Felicidade? O que é isso senão uma bobagem ignorante e egoísta, sem base no
correr da vida, uma mistificação, o véu ilusório da ignorância - olhe em torno,
pense no outro. Saia da ilha da fantasia. De outro modo, tenha vergonha na
cara.
Dificuldade em desvencilhar-me de
hábitos arraigados; organizadíssimo para, em seguida, desarrumar-me e a tudo em
volta; depois, o penoso retorno à ordem, numa circularidade indesejada,
aparentemente interminável - Sísifo. Se me distrair, estou colecionando
bobagens. Intolerância crescente com o desprezo pela civilidade urbana nas
metrópoles - a deseducação das pessoas nos espaços públicos, daí o recolhimento
também crescente - no Brasil, a rua tornou-se o inferno; há muito, denuncio a barbárie
avassaladora. Indignação com a política tal como a praticada aqui e acolá, de
ponta a ponta - nenhum vínculo ou pertencimento partidário, nunca - o velho
"pensar com a própria cabeça".
Contente às vezes, deprimido em outras.
Tido como ranzinza, entretanto, bem humorado e brincalhão, mas... Persigo a
conversa elegante, educada, nem sempre ao alcance nos dias que correm - falar
pouco, baixo e tratar com carinho a língua. Fidalguia ao relacionar-se,
urbanidade em todas as situações possíveis. Coisa muito difícil no patoá da
manada (vocabulário de 500 palavras no máximo; não é, mano?) - paisinho de apedeutas ágrafos.
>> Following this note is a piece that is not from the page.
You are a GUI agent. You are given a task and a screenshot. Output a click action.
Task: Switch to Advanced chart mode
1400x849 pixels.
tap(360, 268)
Quase ninguém mais sabe ou quer ouvir e
desaprendem a falar, gritam e vociferam palavrões a esmo. Pelas bocas, jorra esgoto. Sentenciam sem julgamento ou julgam de modo
sumário e burro. A vida dos outros me interessa muito pouco, quase nada, a não
ser aquela dos mais íntimos, por isso o fuxico me parece, dos atos verbais
corriqueiros, coisa repugnante.
Entedio-me com facilidade (um
sofrimento). Blindado para melindres, ouvidor tranquilo de críticas (que, em
geral, para mim, não trazem novidades - não escondo defeitos, os carrego),
indiferente a elogios; sem ódio em geladeira, severo com meus próprios escorregões
e um olhar agudo, involuntário para defeitos, mazelas, incorreções e ruindades
alheias. Para os objetos feitos também. Um sofrimento. Não sei se meu desprezo
pelo ser humano me protege ou me aliena, mas ele é um fato; prefiro os animais
em boa hora. Quero entender e conhecer, fracasso. Vivo cansado de mim.
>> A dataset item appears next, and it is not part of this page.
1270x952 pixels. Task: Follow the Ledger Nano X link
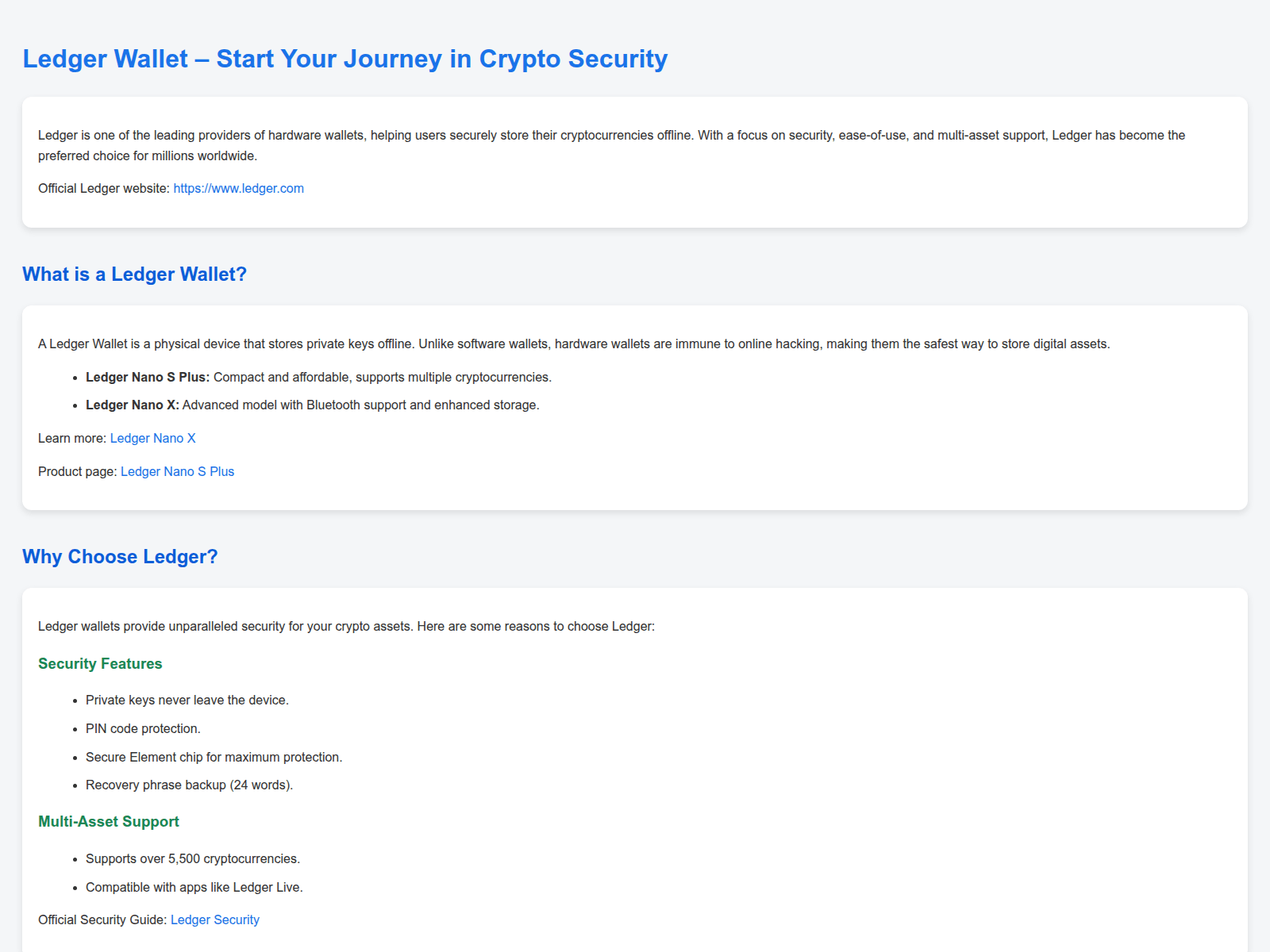tap(152, 439)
Como bem, durmo pouco e cultivo uma
boa preguiça. Cuido de mim, sem ajuda doméstica de nenhuma espécie. Até agora -
65 anos. Odeio telefones e maquinas em geral. Amo o silêncio (bem inexistente),
o sossego e deixem-me em meu canto; à maneira de Caymmi :"podem ir, que
não vou". Mas não me furto a um convite simpático para um lugar e
companhia interessantes (bens raríssimos).
Gosto, à beira do encantamento, do
mar aberto, sem banhistas certamente. Ele dá a exata medida de minha
insignificância e ganho a sensata noção de meus limites - a coisa mais parecida
ao rezar é observá-lo sozinho no início da manhã, quando o tenho por perto. O
muito grande que não me humilha ao diminuir e serve para aplacar as tolas
angústias constituintes do homem. Tal como o deserto, mas este não conheço nem
conhecerei. A religião de nada me serve, a beleza de um passarinho sim. Se quer
saber como me relaciono com a morte, faço uso de uma citação: “A morte é um
momento, e da minha vida não há de roubar mais do que isso: o seu momento”.*
O que não sei me afaga, o que julgo
saber me inquieta. Nesse quesito como no anterior, sou um homem apaziguado.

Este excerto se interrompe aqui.